* _WHAT THIS TASK INVOLVES_: Add 129 to every coordinate in the answers, and write out again the part of the listing that opens with the line containing "You are a GUI" and runs through the end of the listing, keeping the request lines as well.

* _RECORDS FOR THIS EXERCISE_:

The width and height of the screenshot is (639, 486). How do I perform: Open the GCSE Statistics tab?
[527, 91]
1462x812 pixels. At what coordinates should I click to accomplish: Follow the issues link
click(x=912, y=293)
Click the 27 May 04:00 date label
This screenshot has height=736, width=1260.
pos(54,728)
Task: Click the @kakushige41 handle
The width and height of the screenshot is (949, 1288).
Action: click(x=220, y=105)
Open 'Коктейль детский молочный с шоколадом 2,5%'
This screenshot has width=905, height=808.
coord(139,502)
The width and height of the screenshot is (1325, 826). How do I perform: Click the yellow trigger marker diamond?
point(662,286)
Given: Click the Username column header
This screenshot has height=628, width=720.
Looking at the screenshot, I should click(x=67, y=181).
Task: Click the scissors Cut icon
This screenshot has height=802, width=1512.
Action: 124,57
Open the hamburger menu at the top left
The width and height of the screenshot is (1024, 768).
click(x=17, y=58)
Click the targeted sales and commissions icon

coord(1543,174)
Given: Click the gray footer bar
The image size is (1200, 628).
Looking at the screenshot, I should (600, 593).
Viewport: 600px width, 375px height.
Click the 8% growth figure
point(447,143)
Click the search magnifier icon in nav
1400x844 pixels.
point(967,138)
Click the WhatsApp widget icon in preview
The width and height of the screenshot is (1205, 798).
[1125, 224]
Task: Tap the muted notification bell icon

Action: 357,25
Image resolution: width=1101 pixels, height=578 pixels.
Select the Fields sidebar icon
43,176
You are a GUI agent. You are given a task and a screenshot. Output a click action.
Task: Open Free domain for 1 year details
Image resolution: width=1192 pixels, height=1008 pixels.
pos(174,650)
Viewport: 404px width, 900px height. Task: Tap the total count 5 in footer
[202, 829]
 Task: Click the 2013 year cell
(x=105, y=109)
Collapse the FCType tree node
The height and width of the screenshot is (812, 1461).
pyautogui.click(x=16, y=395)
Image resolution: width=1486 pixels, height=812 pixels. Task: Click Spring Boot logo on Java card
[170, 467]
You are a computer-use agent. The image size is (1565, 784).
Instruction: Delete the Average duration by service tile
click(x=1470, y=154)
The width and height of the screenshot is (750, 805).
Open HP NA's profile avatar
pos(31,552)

* _FULL OUTPUT_:
You are a GUI agent. You are given a task and a screenshot. Output a click action.
Task: Open Free domain for 1 year details
Image resolution: width=1192 pixels, height=1008 pixels.
pos(303,779)
Viewport: 404px width, 900px height. Task: Tap the total count 5 in footer
[331, 958]
 Task: Click the 2013 year cell
(x=234, y=238)
Collapse the FCType tree node
The height and width of the screenshot is (812, 1461).
pyautogui.click(x=145, y=524)
Image resolution: width=1486 pixels, height=812 pixels. Task: Click Spring Boot logo on Java card
[299, 596]
You are a computer-use agent. The image size is (1565, 784).
Instruction: Delete the Average duration by service tile
click(x=1599, y=283)
The width and height of the screenshot is (750, 805).
Open HP NA's profile avatar
pos(160,681)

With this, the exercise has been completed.